After opening with Richard Whiting’s iconic “Hooray for Hollywood” (best known as the theme for the Academy Awards) from the 1937 Busby Berkeley film “Hollywood Hotel”, act one of the program featured a selection of classic cuts from Max Steiner’s haunting melody of “Tara’s Theme” from “Gone with the Wind” (1939) to Bernard Hermann’s (literally) haunting and hair-raising, strings-only score from “Psycho” (1960), and Maurice Jarre’s lush, percussive theme from “Lawrence of Arabia” (1962). Offerings from Erich Wolfgang Korngold, Michel Legrand, Francis Lai, Ennio Morricone, and Henry Mancini rounded out the first half.
Moving on from classics of the past, act two featured selections from some the greatest composers working in film today: Danny Elfman, the late-James Horner, Alan Menken, Hans Zimmer, Howard Shore, Patrick Doyle, and Alan Silvestri. Divorced from their visual context, the epic scores of act two were given a rare chance to shine and be heard on their own terms. For this portion, Mr. Reinke elected to focus on films featuring heroes, and a suite from “Gladiator” (2000) and the theme from “The Avengers” (2012) proved to be highlights of the evening.

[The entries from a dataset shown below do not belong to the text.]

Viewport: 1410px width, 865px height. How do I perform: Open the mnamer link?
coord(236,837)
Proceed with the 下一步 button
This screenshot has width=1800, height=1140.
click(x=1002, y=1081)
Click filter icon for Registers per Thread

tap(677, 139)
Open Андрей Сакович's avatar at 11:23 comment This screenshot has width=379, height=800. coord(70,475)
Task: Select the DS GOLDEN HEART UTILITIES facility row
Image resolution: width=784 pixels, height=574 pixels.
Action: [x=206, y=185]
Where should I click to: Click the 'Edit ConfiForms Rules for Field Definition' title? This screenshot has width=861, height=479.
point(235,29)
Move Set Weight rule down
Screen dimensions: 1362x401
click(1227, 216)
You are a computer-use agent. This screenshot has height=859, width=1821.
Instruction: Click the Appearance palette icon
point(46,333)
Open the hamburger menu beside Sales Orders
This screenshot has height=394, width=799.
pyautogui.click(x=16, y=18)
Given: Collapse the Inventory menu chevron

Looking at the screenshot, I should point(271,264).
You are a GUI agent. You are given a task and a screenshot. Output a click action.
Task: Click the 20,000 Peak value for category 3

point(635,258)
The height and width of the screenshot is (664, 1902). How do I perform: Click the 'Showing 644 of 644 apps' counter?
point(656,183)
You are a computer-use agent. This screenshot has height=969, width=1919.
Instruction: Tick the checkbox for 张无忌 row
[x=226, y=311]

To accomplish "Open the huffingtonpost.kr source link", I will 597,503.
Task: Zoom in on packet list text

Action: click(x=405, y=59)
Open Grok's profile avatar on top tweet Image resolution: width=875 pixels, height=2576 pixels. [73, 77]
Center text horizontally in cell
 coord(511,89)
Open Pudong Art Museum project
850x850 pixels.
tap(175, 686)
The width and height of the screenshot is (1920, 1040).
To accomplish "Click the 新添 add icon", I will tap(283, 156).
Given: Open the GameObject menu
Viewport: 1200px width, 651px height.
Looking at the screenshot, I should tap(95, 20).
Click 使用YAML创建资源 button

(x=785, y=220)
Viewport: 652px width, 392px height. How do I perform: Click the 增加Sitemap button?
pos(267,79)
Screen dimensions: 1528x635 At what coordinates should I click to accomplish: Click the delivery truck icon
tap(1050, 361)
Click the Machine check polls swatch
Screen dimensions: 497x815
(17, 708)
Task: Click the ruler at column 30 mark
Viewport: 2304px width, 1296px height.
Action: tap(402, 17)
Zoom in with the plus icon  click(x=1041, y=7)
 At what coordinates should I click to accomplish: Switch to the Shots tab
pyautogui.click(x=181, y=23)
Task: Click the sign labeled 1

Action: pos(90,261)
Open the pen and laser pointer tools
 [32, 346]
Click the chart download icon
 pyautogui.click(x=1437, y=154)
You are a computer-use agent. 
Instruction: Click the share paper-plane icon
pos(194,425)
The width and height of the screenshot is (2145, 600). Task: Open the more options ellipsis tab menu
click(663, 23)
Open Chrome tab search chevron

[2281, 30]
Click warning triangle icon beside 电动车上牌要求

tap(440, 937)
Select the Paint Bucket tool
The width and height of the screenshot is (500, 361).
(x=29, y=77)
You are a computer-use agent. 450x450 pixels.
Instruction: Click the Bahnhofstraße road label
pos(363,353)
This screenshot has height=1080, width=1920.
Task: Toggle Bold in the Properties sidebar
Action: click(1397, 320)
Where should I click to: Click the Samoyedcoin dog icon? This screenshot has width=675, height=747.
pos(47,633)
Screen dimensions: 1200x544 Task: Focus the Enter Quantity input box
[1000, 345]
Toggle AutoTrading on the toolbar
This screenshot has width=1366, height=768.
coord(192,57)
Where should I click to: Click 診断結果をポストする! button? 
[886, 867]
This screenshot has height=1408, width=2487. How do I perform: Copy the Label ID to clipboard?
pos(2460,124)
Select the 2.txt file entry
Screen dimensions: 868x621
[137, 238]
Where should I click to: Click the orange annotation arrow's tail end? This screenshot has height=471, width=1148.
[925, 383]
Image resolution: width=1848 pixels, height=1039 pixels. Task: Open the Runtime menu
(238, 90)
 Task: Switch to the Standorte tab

Noticeably absent from the program were any compositions from John Williams, the undisputed master of crafting iconic film scores popular in the pops repertoire. At the evening’s close, Mr. Reinke stated that choice was intentional, so as to give other composers the spotlight for a night. But, ever the popular orchestra, an encore performance of the theme from “Superman” (1978) by Mr. Williams ended the concert.